Jeremy Haicken, president of Unite Here Local 737, said last year that Sodexo, the nation’s largest federal food service contractor, had not only failed to entertain the union’s economics proposal for Orange County Convention Center workers’ new contract — intended to lift wages for some of the facility’s low-wage and, as the Sentinel’s Scott Maxwell pointed out, taxpayer-funded jobs during contract negotiations, but had failed to come up with any proposal of their own.

“Frontline workers like these in convention centers were hit really hard by the pandemic, and too often have had to bear the brunt of the many cancellations of events that happened,” said Haicken, during the November press call . “Our members’ families depend on these jobs, and it is essential that Sodexo does better so families in Central Florida don’t have to go without basic necessities.”

The union’s last contract with Sodexo (which included a no-strike clause) expired in December. But that contract was extended as the union’s bargaining team of convention workers and union staffers continued meeting with Sodexo to hammer out a deal.

Workers prepared for a strike in recent weeks, in the event the company continued to stall or came back to them with a subpar offer.

Still, while it makes for a grabby headline, a strike isn’t ideal for workers. And it’s clear Sodexo can afford to pay them something closer to a living wage in a region that has one of the most unaffordable housing markets in the country. Sodexo reported a 21% growth in revenue for the 2022 fiscal year — equal to over $22 billion in revenue, total.

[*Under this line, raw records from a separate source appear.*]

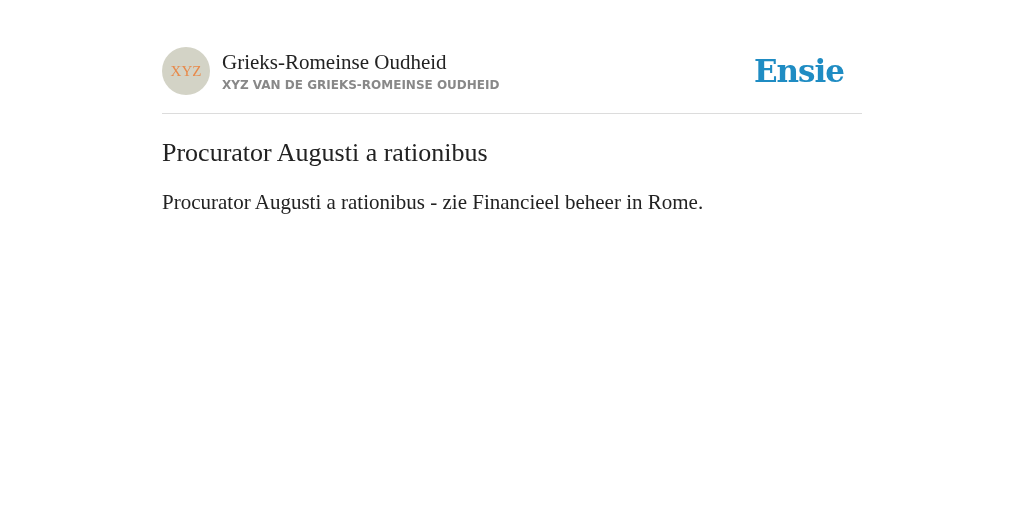 This screenshot has width=1024, height=512. Describe the element at coordinates (186, 71) in the screenshot. I see `avatar: XYZ` at that location.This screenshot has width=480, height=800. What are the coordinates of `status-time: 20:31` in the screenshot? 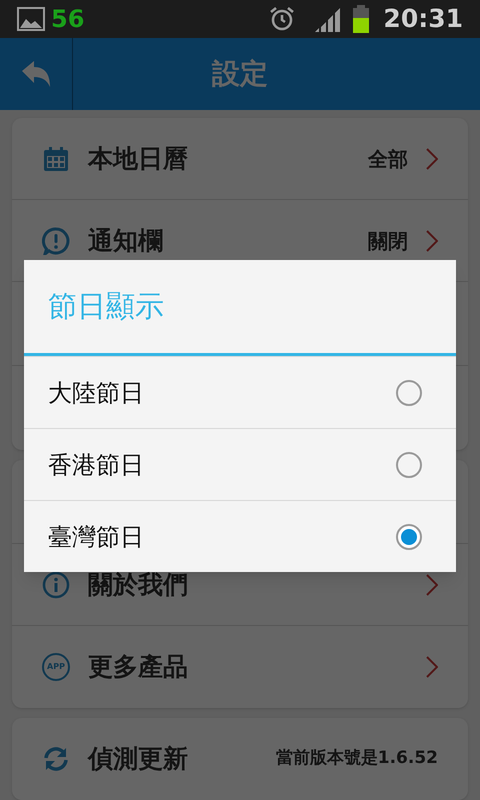 It's located at (423, 20). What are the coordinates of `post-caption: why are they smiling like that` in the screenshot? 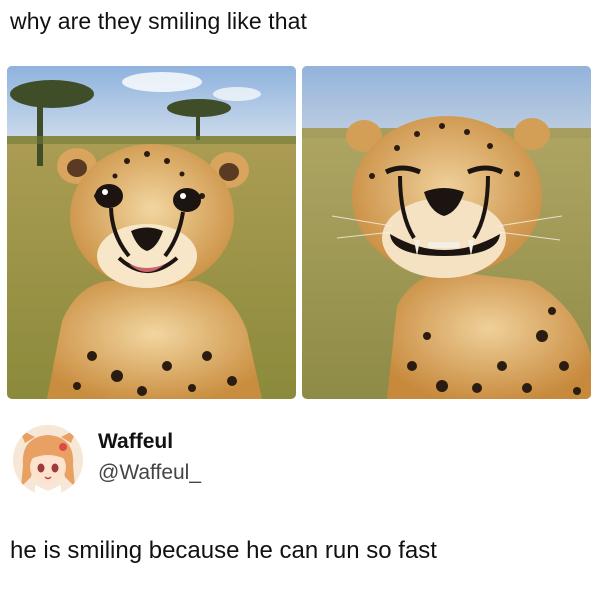 It's located at (159, 21).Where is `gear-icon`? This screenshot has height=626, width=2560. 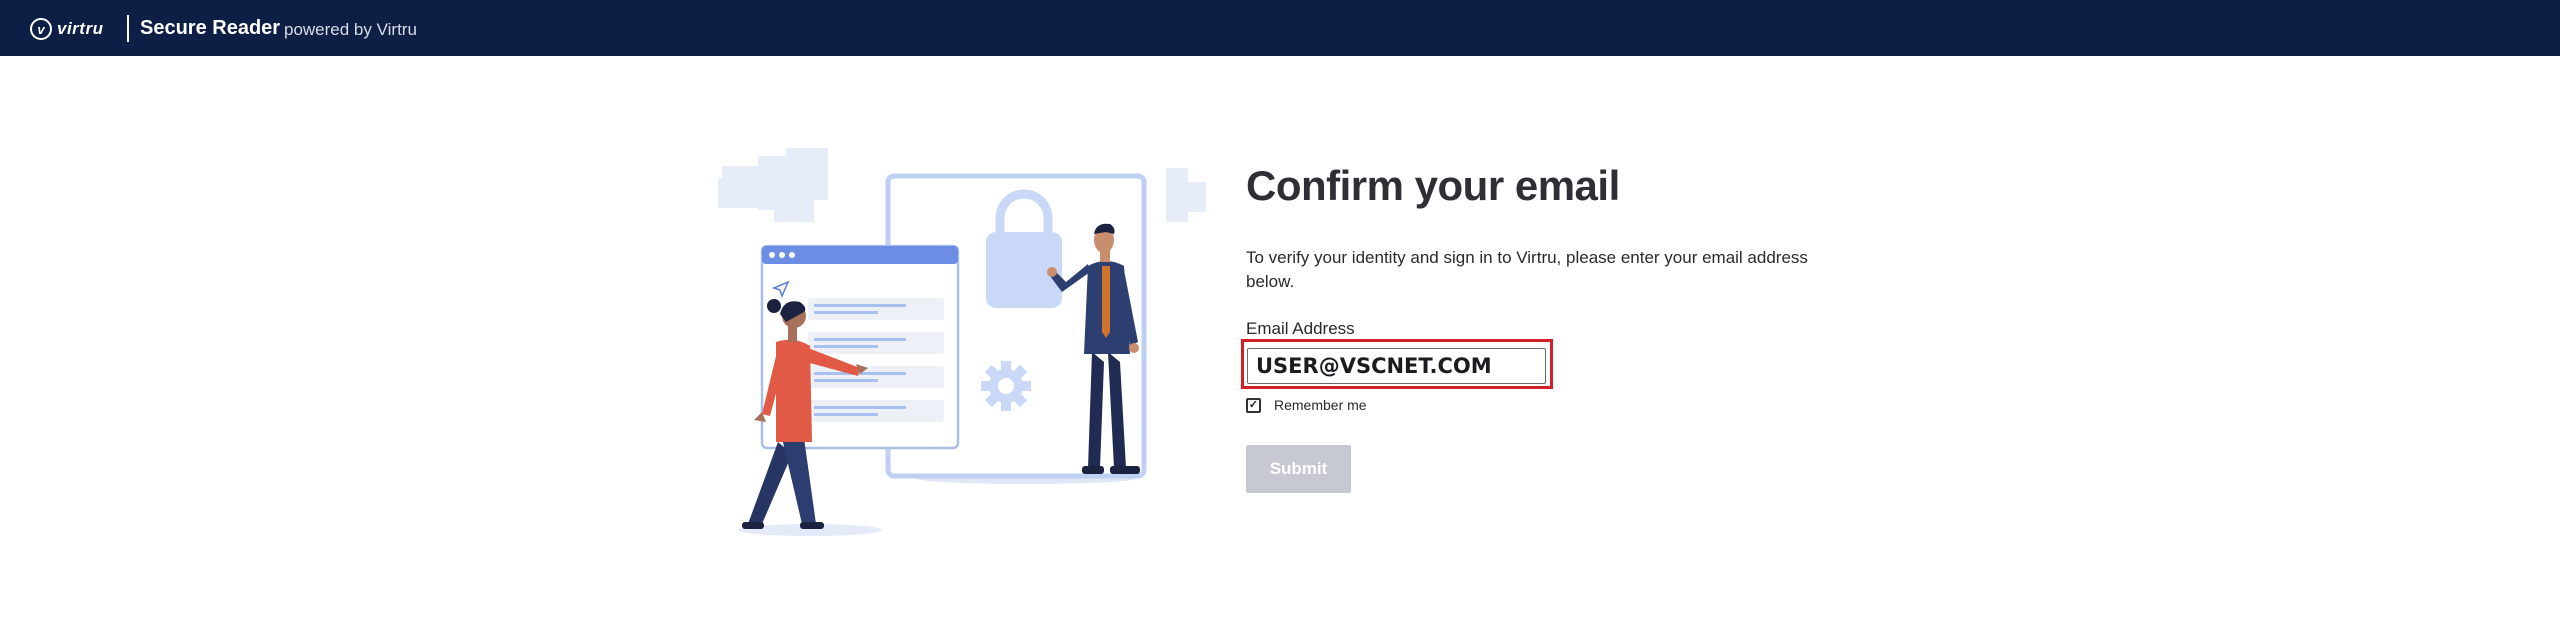
gear-icon is located at coordinates (1006, 386).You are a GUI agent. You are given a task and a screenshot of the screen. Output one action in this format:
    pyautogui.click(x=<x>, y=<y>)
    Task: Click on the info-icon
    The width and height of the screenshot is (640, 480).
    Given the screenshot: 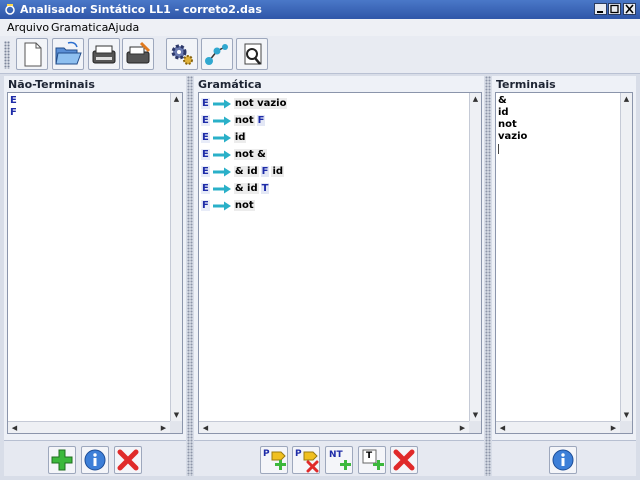 What is the action you would take?
    pyautogui.click(x=563, y=460)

Orange County Convention Center workers weren’t alone in identifying and using their leverage. Some 300 Sodexo employees at the Las Vegas Convention Center, represented by Unite Here Local 226, also voted unanimously to strike to November, and warnings of looming labor disputes are coming from convention center workers in Sacramento, New Orleans and Detroit over pay and working conditions.

Orlando Weekly emailed Sodexo for comment on the tentative agreement, but as of publication, the company has not provided a response.

According to Local 737, union Sodexo workers at the Orange County Convention Center concluded their vote on whether to approve, or ratify, their new agreement today. Orlando Weekly will have more details later this week.